Ces projets permettent également de participer à des congrès ou à des rencontres, ce qui a l'avantage de m'ouvrir à d'autres projets d'ergothérapie dont je peux directement m’inspirer pour mes cours.
On entend peu parler de la recherche en haute école et en ergothérapie. En quoi a-t-elle son importance ?
La recherche menée en haute école a pour rôle de soutenir et de promouvoir la pratique professionnelle. Elle permet non seulement de renforcer les actions existantes, mais aussi de développer des activités innovantes.

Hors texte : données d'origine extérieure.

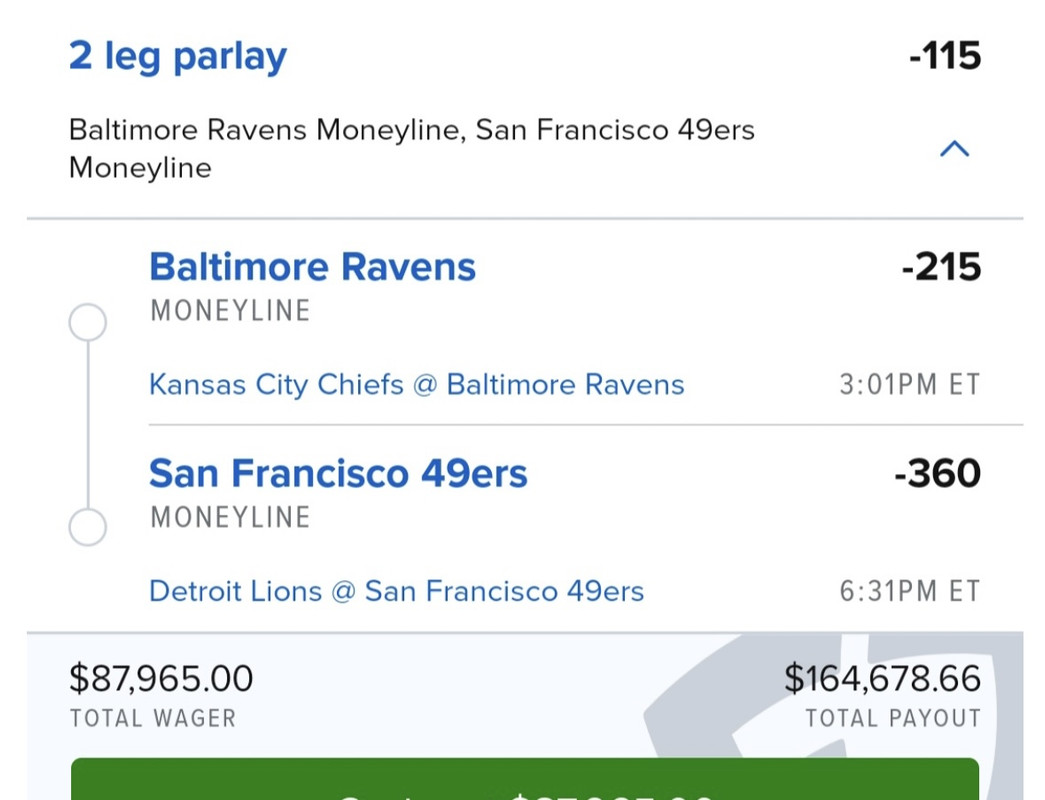Screen dimensions: 1045x800
Task: Click the Baltimore Ravens leg circle marker
Action: pyautogui.click(x=88, y=322)
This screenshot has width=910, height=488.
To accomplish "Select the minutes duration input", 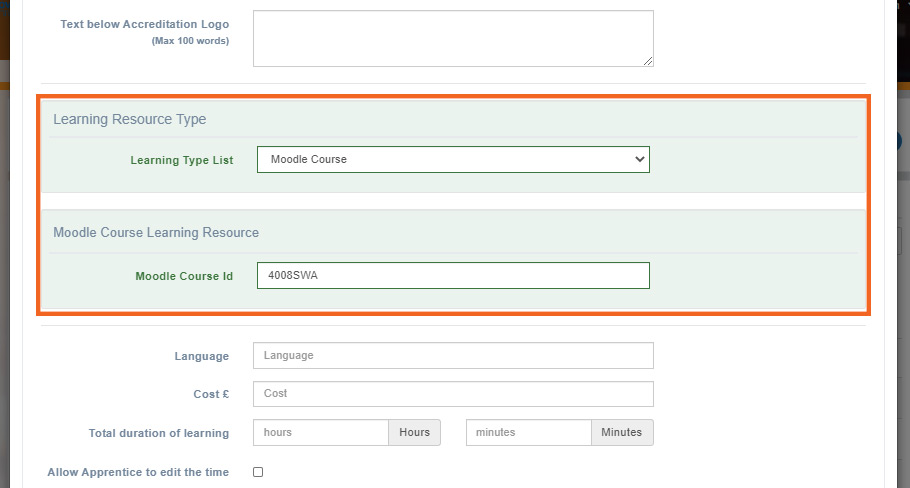I will pos(528,432).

La spécificité des hautes écoles réside dans la formation à des métiers qui ne sont pas toujours représentés à l'université. Ces formations sont étroitement liées à la pratique professionnelle et sont dès lors ancrées dans le terrain et contextualisées. La recherche en haute école s'appuie donc sur un réseau solide, favorisant des initiatives qui partent directement des besoins et des réalités du terrain pour remonter vers les chercheurs et susciter des questionnements.
L'ergothérapie, bien que souvent qualifiée de "mal connue", est encore sous-représentée en recherche, particulièrement en comparaison avec d'autres professions paramédicales comme la kinésithérapie. En effet, il existe moins de chercheurs ergothérapeutes, pour l’instant, dans les pays francophones. Pourtant, les sciences occupationnelles sont parfaitement adaptées pour répondre aux défis des soins primaires et secondaires en adoptant une vision holistique de la personne. Cette approche est de plus en plus encouragée, tant dans la recherche que dans l'action clinique de terrain.